Would it be possible to do a local sampling drive in big cities and have the samples couriered over to you together or something? Not sure if difficulty in getting patients is currently a limiting factor for you.

 

Sorry to miss this one! We actually do something very similar in reverse- we have a number of samples from people with MS, which we use as controls (alongside healthy controls) in various studies. Theoretically the opposite is of course possible, (using ME/CFS as a control to study another disease), and our samples could be used for that purpose. Hopefully our studies using MS controls will elucidate some things about that disease as well.

-- Jack/Eliana

 

Whew! An easy one... Our fundraising is going really well- including Gift Aid, offline donations and the amount raised by the wonderful Janet Baker (check her out: https://www.justgiving.com/fundraising/janetbaker-me-cfs-biobank) we have raised over £11,000. We wanted to get to £10,000, and £25,000 is the dream- our next target is £15k.

As the fundraising concludes, we want to move on to finding new collaborators to release our samples to:

-- £10,000 would enable a further blood sample and data release,
-- £25,000 would enable the release of samples for two or three studies

Full info is available here: https://www.justgiving.com/fundraising/ukmecfsbiobank

-- Jack

 

Patients often report experiencing negative attitudes towards people with ME/CFS when interacting with members of the medical profession in the UK.

Just wondered - do you have the time and resources to educate the students at LSHTM and communicate with them about the research you are doing?
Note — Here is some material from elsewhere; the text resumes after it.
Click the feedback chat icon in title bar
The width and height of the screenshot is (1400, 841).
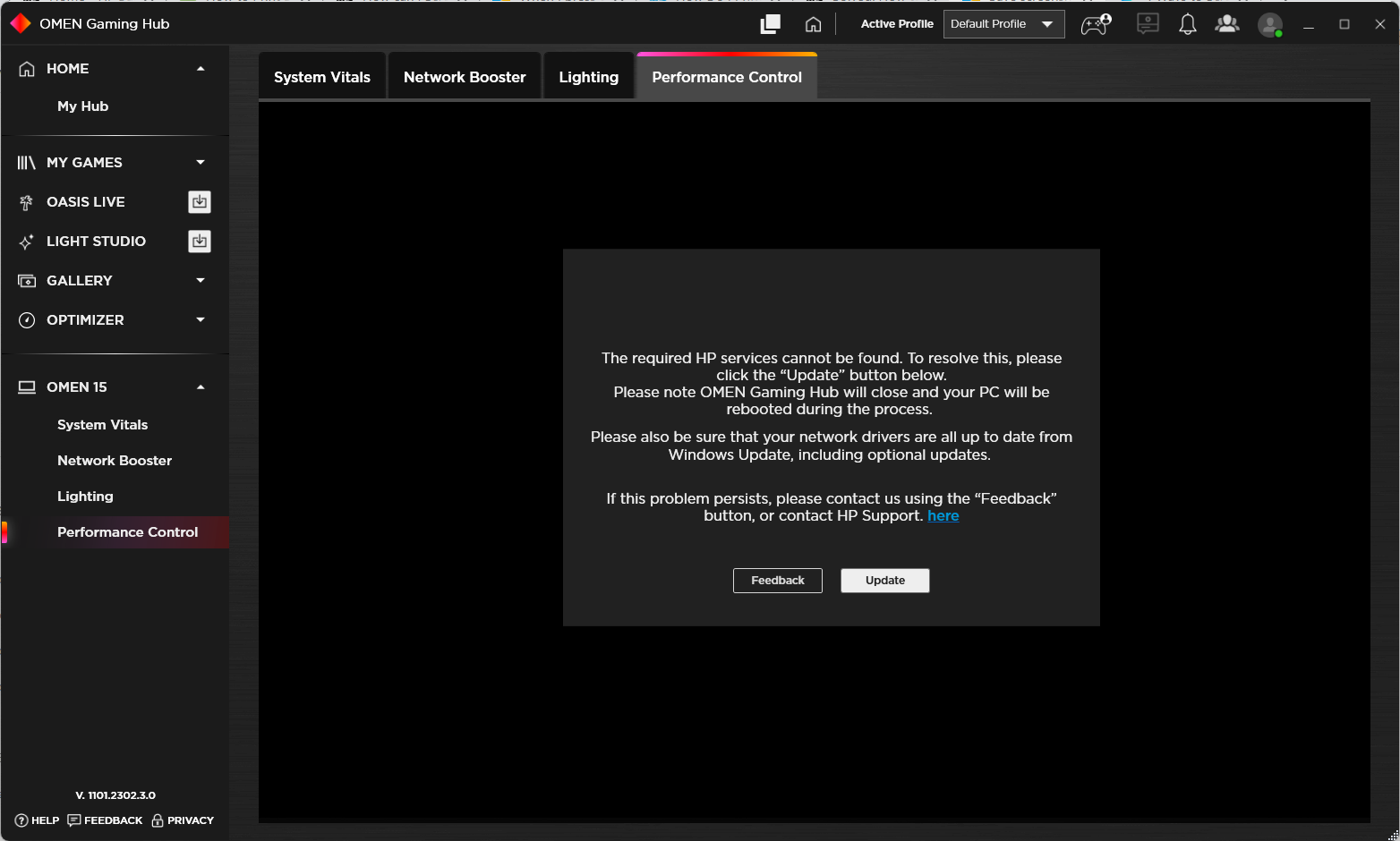(1148, 25)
PS. Thanks for all you hard work and efforts - we really appreciate what you are doing.

 

We are very keen on having extremely rigorous protocols for sample collection and storage - currently, that means that we have to collect them in a certain way, and have them delivered to the biobank within 6 hours to be processed and aliquoted. We haven't been limited thus far by difficulties in recruiting participants, and our stringent rules only help enhance the quality and impact of studies done using our resources. So no plans to change right now - but as ever, things may be different down the line.

-- Caroline/Jack

 

I second that! It's been great. Thanks for talking with us and for your dedication and research, biobank team!

 

Yes! We have in the past focused on ME Awareness Day, in which we host an event to which all students and staff are invited, but we are also expanding our awareness and engagement right now: we are trying to be more active online, on social media and via our mailing list (and other mailing lists internal to LSHTM) and are holding events such as our screening of Unrest, at which a number of student from LSHTM and beyond were present.

 

And that is time everyone, please, no more questions.

 

Ar

why is the cost so high? Does that any include testing the samples as well?

 

A huge thank you to @The UK ME/CFS Biobank team for taking time out of their busy schedules and answering our questions, I certainly found it very informative, I hope everyone else did.

 

Yes, that was terrific, @The UK ME/CFS Biobank, and thanks to you, @Andy, for compering!